[EXCERTO DO TEXTO]:
####

DESIGUALDADES

AS DINAMICAS DESIGUAIS DAS VELHAS E NOVAS DESIGUALDADES

Duas gerações de investigadores em diálogo sobre um dos temas mais presentes na história do Iscte e da própria sociologia. António Firmino da Costa, professor do Departamento de Sociologia do Iscte e membro do Centro de Investigação e Estudos de Sociologia (CIES) e  Frederico Cantante, investigador do Centro de Investigação e Estudos de Sociologia (CIES) e do Laboratório colaborativo para o Trabalho, Emprego e Proteção Social (CoLabor).

Frederico Cantante, António Firmino da Costa, Revista entrecampus
Frederico Cantante, António Firmino da Costa, Revista entrecampus.


Como se interessaram pelo tema das desigualdades?

####

[OBJETIVO]: Escreva a continuação da entrevista sobre as desigualdades, a partir da última pergunta apresentada.

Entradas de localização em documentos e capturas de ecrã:
####

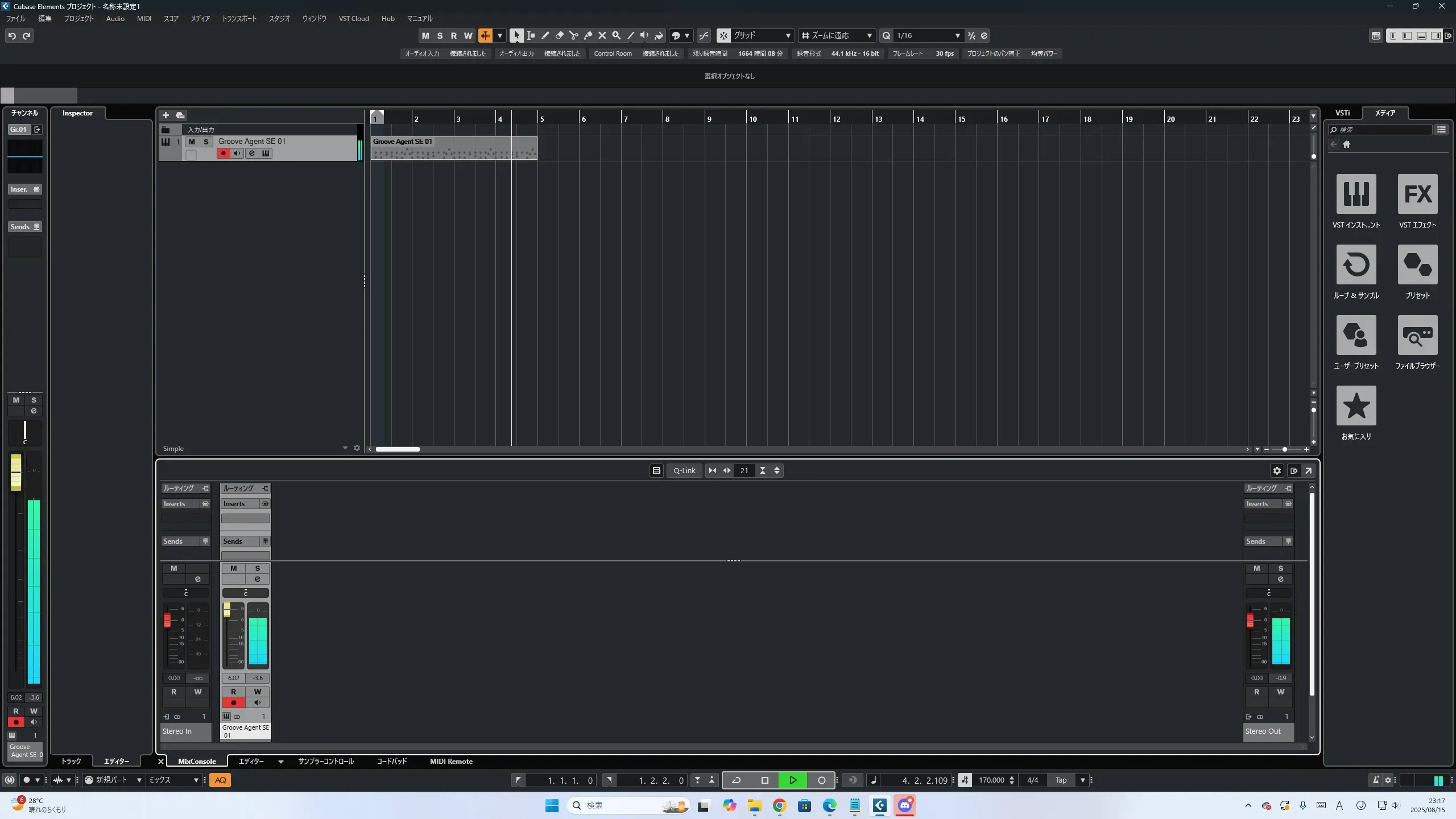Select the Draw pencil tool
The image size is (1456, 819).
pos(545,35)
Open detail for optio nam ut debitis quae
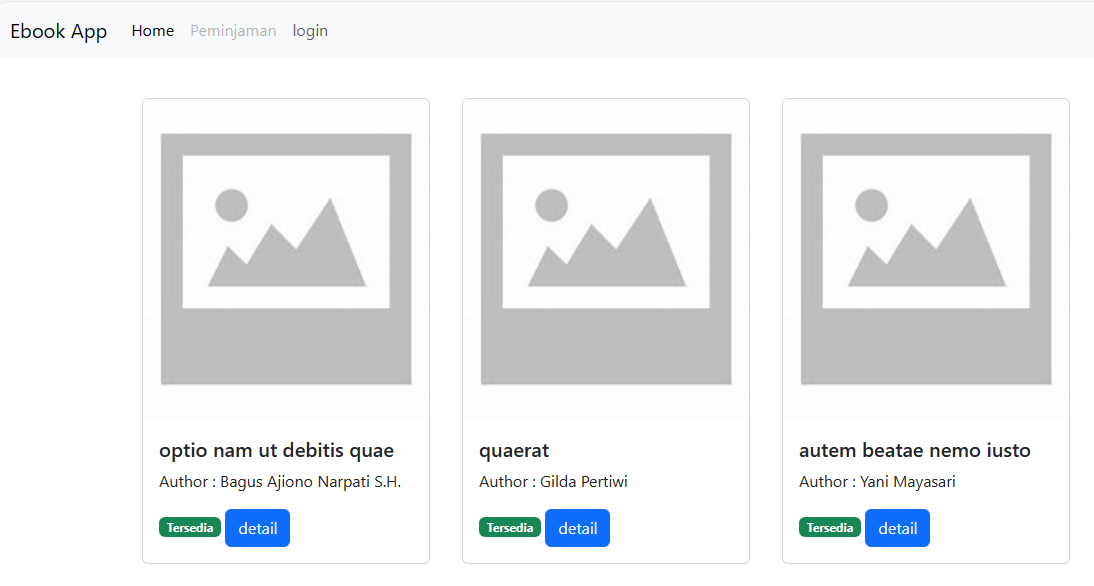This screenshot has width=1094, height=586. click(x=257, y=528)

####

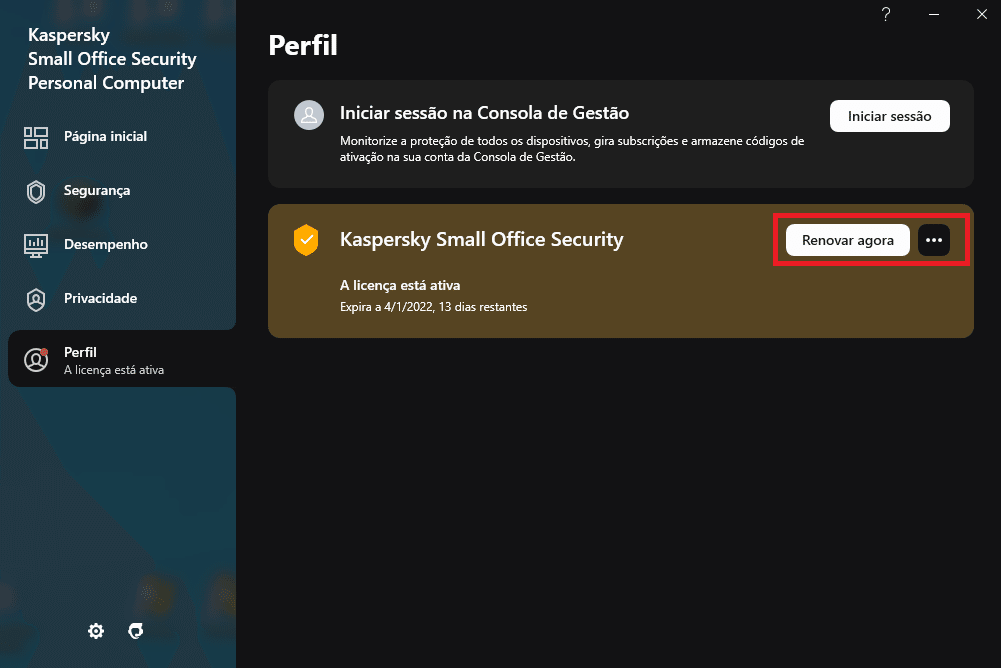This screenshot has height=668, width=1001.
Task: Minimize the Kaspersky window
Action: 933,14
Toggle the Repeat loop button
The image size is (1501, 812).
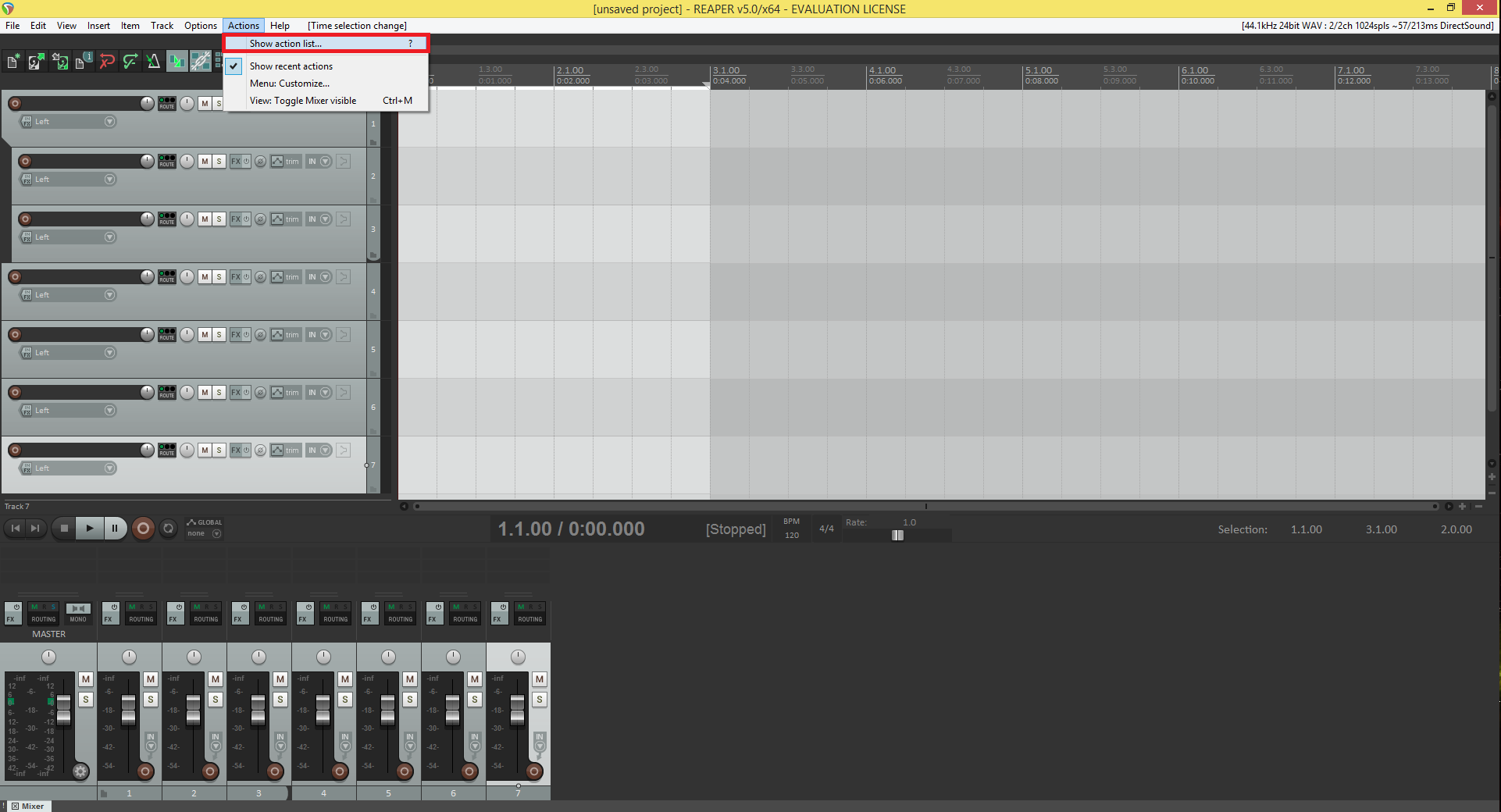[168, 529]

####

[RESPOSTA]:
AFC O meu interesse pelo tema vem do final dos anos 1960, quando fui estudante de Engenharia no Instituto Superior Técnico. A questão das desigualdades era debatida no meio estudantil, num país pobre, deprimido, confrontado com as notícias que vinham do estrangeiro, do maio de 68, dos Estados Unidos... Os intensos debates que se seguiram ao 25 de abril, sobre as transformações democráticas, acentuaram esse interesse e foi esse ambiente que me levou para o estudo da Sociologia, no Iscte a partir de 1977. Na altura percebi que o tema das desigualdades sociais era perfeitamente central na Sociologia.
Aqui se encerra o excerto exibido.